Sul mercato clandestino u­no Stinger vale da 80mila a 250mila dollari. Non meno di 750mila missili si trovano oggi in giro per il mondo. Trenta organizzazioni ter­roristiche e guerrigliere pos­siedono Sa-7, Sa-14, Sa-16, Sa-18, Redeye o Stinger: fra loro si trovano senza sor­presa al-Qaeda, Hezbollah, le Farc colombiane e altri.

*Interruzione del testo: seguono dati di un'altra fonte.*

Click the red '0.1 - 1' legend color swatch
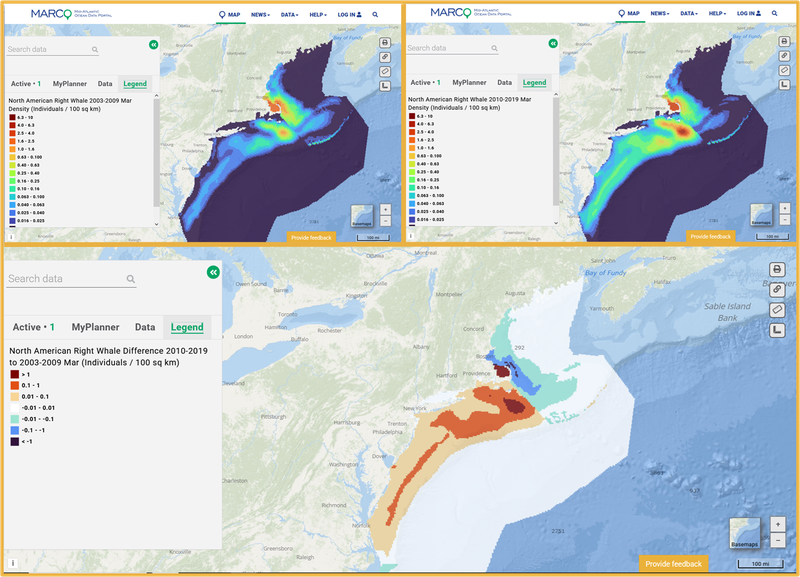This screenshot has height=577, width=800. click(14, 384)
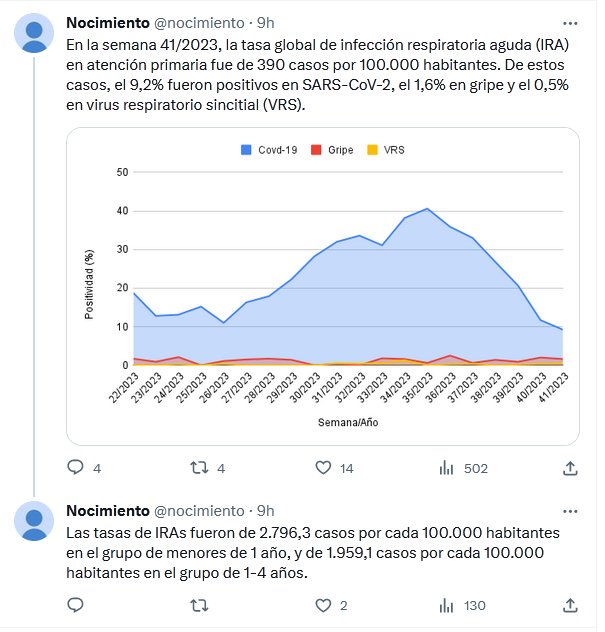
Task: Retweet the first tweet with 4 reposts
Action: (200, 467)
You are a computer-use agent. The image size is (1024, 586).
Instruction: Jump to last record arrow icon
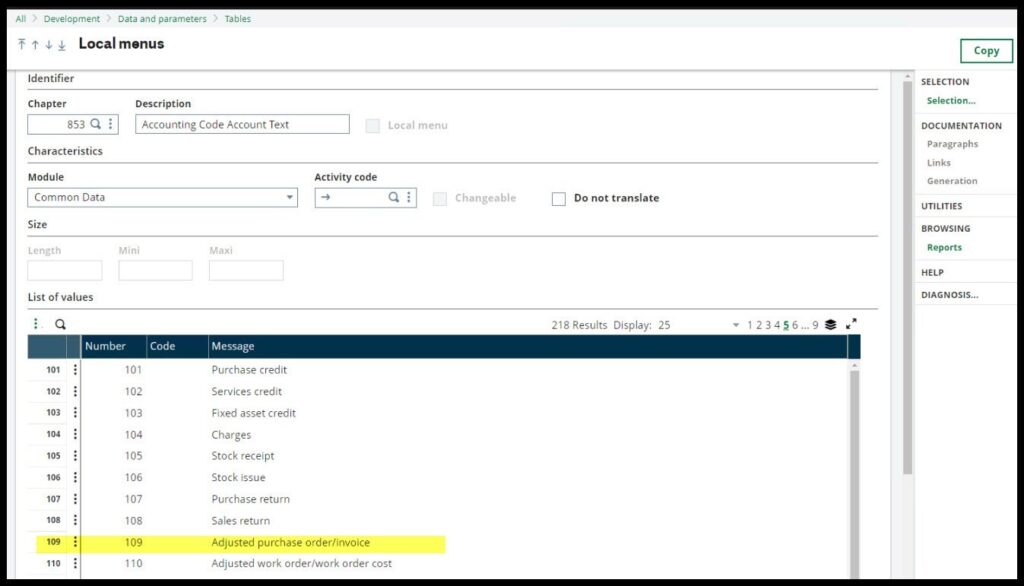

I dati doganali parlano chia­ro: ogni anno si aggiungono al triste computo 530-580mila nuove armi da fuo­co, prodotte da un migliaio di aziende in un centinaio di paesi. Il fucile d’assalto belga Fal è fabbricato fra gli altri in Argentina, Australia, Brasile e India e adoperato da almeno 65 eserciti. Il fa­moso Kalashnikov è stato prodotto in 100 milioni di esemplari e sul mercato nero a­fricano lo trovi per 30 dollari, sia nella ver­sione Ak-47, sia nelle più recente Ak-74. Ar­ma eserciti, miliziani, guerriglieri e banditi. Osama Bin Laden amava farsi fotografare con l’Akr, mentre nei filmati di Ayman al-Zawahiri spicca in primo piano un Ak-74 dotato di lanciagranate. Fra i movimenti ri­voluzionari, palestinesi o islamici, sono in voga le bandiere effigiate con un Ak-47.

Secondo l’Ong Oxfam, i 26 paesi sotto em­bargo internazionale o regionale sono riu­sciti a importare armi per 2,2 miliardi di dol­lari dal 2000 ad oggi. Una gran parte del commercio è opaca, specie in Africa, Asia e Medio Oriente. Molte partite di armi che giungono nel continente africano sono smerciate in piccoli lotti a compratori per lo più ignoti. La città di Warri, sul delta del fiu­me Niger, è uno dei crocevia principali dei traffici, con direttrici di sbocco in Camerun, Gabon e Guinea-Bissau.